[Document text]
============================================================

Preparing for Death: Radical Change

It is better to be violent, if there is violence in our hearts,
than to put on the cloak of nonviolence to cover impotence.

– Mahatma Gandhi

Preparing for Death
You call it “Radical” because it is Change

Written by Granpda Dinosaur

I want to be considered a human being.

I do not want to be portrayed as a Cambodian Housewife who cooks and cleans diligently in a traditional household, waiting for the husband to come back from work. A husband that is assumed I got through arranged marriage. I do not want people to assume that my pure-blooded husband Cambodian and my pure-blooded self will go to temple every four days to pray (for a child) or pay respects to our ancestors. I don’t want to be stereotyped. I want people to see me for who I am, a human being.

A human being the goes to school, University, College, does apprenticeship, LEARNS! A human being that might want to be a Librarian as much as a Dentist.

Do not stereotype me.

You give no no options but to rebel.

I am not an poor peasant, I am not a Cambodian refugee, I am not (considered) a Canadian, I am not Chinese, I am not Japanese, I am not a mathematician, I am not your Asian stereotype. Do not PUT me in a box, do not PUT words in my mouth, do not PUT clothes on my body—dress me up as a clown, a doctor, a prep, whatever you feel that Asian people are like. Do not meet me and assume I know everything about Cambodian culture, that I can recount the population count perfectly, sing the national anthem—

—NOT because I am ashamed of my Cambodian heritage, not because I am not Cambodian enough BUT BECAUSE I AM NOT YOUR DATABASE FOR CULTURE! I have nothing to prove to you, and if you want to step on my throat because you are so mad that I won’t go along with what you think: Go ahead.

============================================================

[Given data]

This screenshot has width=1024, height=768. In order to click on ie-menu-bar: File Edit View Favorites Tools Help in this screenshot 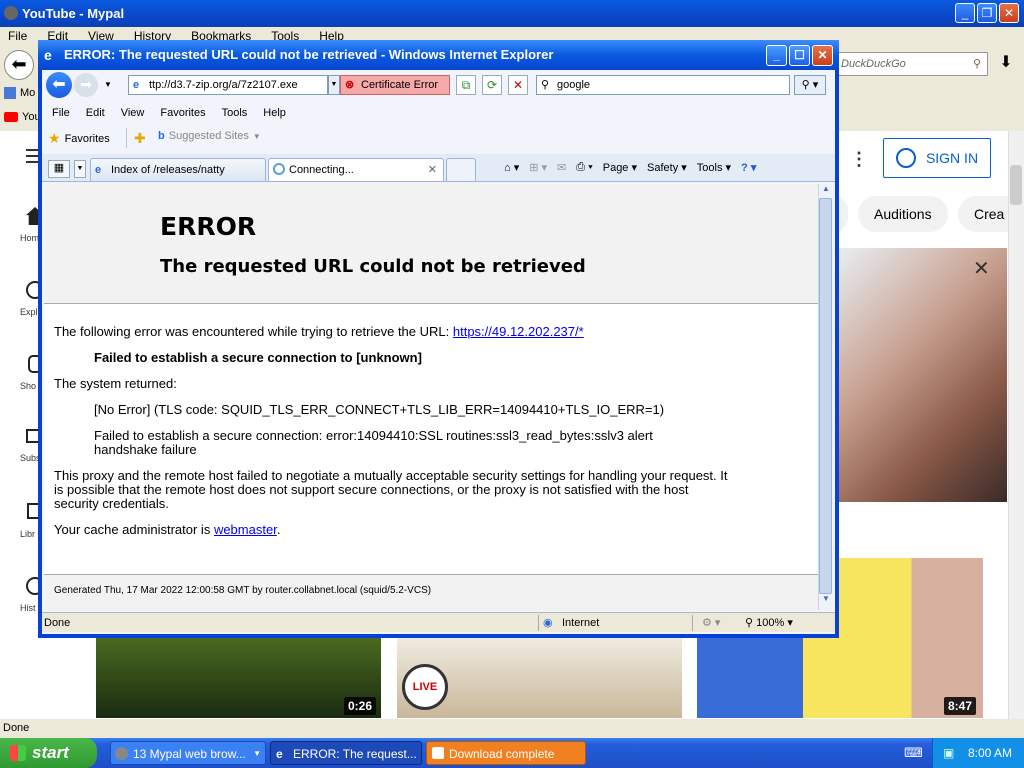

============================================================

[What the task requires] Continue the essay against being stereotyped as a Cambodian woman, starting right after its final sentence, "Go ahead."

[Written response]
I am prepared to die, because death is better than slavery

To be enslaved and have to live my life by the demands of others. To have to walk down a path of “what if’s” or “maybes” all while doing things I don’t want to do for a cause that I know is not morally right and will enslave my sisters and their sons and daughters. In the future I would like hope and options, not poverty, illiteracy and despair

Before I am completely enslaved, I will act. Even if it just creates a little ripple, a little change in my community of family and friends is better than no change and continued suffering.

I will not be chained to the past, BUT I will NOT forget Cambodia’s genocide. How can I forget? It’s in my mind everyday as both my parents are genocide survivors. I live everyday as if I have lived through the genocide myself, not because I have, not because I feel as though I have to make up for the fact that I am PRIVILEGED to be born in Canada (and I am) and did not suffer (and I have)—but because I am Cambodian and that is where I come from.

I know that my way of life is not normal, I know my desires are “pie in the sky,” I am not immune to criticism—Let it come. I am prepared to rise to the occasion.

And by criticism, I mean GOOD CONSTRUCTIVE CRITICISM *hint hint* gives humans a place to grow. Not, “why are you dating a White Man? You should MARRY a Cambodian man? (Implication: Have pure Cambodian babies)” or “You should have more coloured friends?” I have no obligations to give out free handouts to people of my race, I AM nice to them. I AM courteous. I AM friendly—Until you start to meddle with my life and tell me I am not Cambodian enough. I have ENOUGH white people reminding me that I am not White and telling me I should buy a Honda Civic! Thank you White people!

I’m born in Canada, I’m not White-Canadian, but I’m not “Cambodian” at all. If you stereotype me at all, I will suffer.

I have nothing to gain but if I can give you some perspective of my life, if you can see things—the world, my story—than it is worth all the heartache, and toil and suffering.

I am a Radical because I want change. I want to be a human being and not the person most people just want me to be fulfilling. A role that is have babies and being a gear in a machine in traditions that are unfavourable to women—But there are good Cambodian Traditions worth saving. I want to see those traditions preserved, at the same time it’s not odd if it can be improved as well. I do not wish the destruction of tradition, but I would rather prefer to be included positively than kicking and screaming.

I find it is better to question, than accept blindly.

I am a Radical, whatever that Radical may be. I want change. I want a better life for the children in the poorest parts of Toronto and in my community. Change is radical, it’s life altering but people need to make alterations to their lives in order to live.

I am willing to own up to that change, support that change, take the flack, change, be criticized, lose. I am willing and prepared.

I need to.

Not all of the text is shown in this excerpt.